Rumbo a la elección próximo primero de julio, ocho poblaciones pertenecientes a cuatro regiones purépechas de Michoacán informaron al Instituto Nacional Electoral (INE) que no permitirán la instalación de casillas electorales en sus comunidades.
Aranza, Zopoco, Santa Fe de la Laguna, Sevina, Urapicho, San Felipe de los Herreros, San Benito y Cocucho son las comunidades que hasta al momento han confirmado que harán la prohibición, aunque se espera que sumen más de 30.
Los partidos políticos –acusaron los indígenas– dividen a las comunidades, no les entregan directamente el presupuesto que como comunidad indígena les corresponde, además de que los discriminan políticamente.

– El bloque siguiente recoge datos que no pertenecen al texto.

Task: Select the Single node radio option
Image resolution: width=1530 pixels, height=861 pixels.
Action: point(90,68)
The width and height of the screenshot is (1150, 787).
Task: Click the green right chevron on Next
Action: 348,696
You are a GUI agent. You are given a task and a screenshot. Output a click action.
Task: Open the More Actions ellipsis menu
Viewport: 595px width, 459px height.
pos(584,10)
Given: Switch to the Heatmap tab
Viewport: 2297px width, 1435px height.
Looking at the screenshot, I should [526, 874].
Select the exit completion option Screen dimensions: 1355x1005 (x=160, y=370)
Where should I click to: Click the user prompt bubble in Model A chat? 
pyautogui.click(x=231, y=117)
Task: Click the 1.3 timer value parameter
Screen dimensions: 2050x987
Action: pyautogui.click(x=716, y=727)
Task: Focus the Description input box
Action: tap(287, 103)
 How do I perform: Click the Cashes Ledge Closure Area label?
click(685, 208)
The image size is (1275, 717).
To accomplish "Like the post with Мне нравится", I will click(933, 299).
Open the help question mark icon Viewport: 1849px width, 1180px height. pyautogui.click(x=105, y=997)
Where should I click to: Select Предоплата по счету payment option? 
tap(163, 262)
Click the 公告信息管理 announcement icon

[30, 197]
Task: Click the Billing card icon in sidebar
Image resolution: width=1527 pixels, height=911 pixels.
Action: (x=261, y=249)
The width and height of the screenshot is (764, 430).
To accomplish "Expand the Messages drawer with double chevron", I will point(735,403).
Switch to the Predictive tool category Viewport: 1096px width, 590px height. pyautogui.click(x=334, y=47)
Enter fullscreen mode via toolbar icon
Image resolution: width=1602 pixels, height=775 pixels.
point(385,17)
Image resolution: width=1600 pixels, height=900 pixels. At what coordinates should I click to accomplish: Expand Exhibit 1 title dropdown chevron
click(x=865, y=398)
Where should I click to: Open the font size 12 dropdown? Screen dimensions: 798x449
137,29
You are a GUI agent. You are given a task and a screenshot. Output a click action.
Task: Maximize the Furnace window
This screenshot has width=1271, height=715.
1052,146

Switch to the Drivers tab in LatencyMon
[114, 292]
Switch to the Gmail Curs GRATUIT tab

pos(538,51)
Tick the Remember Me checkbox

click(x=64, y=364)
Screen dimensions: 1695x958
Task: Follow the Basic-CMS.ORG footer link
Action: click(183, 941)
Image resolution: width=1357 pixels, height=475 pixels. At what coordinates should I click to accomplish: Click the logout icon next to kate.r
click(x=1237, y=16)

Durante una asamblea que se llevó a acabo el 9 de abril pasado, el Concejo Supremo Indígena de Michoacán tomó la decisión con la premisa de que los integrantes de su comunidad no fueron incluidos en las planillas del ayuntamiento.
“Los candidatos únicamente generan problemas y divisionismo en la comunidad y más aún durante su periodo de Gobierno. [Tampoco] aplican el presupuesto que corresponde a la comunidad, de acuerdo con el porcentaje de la población”.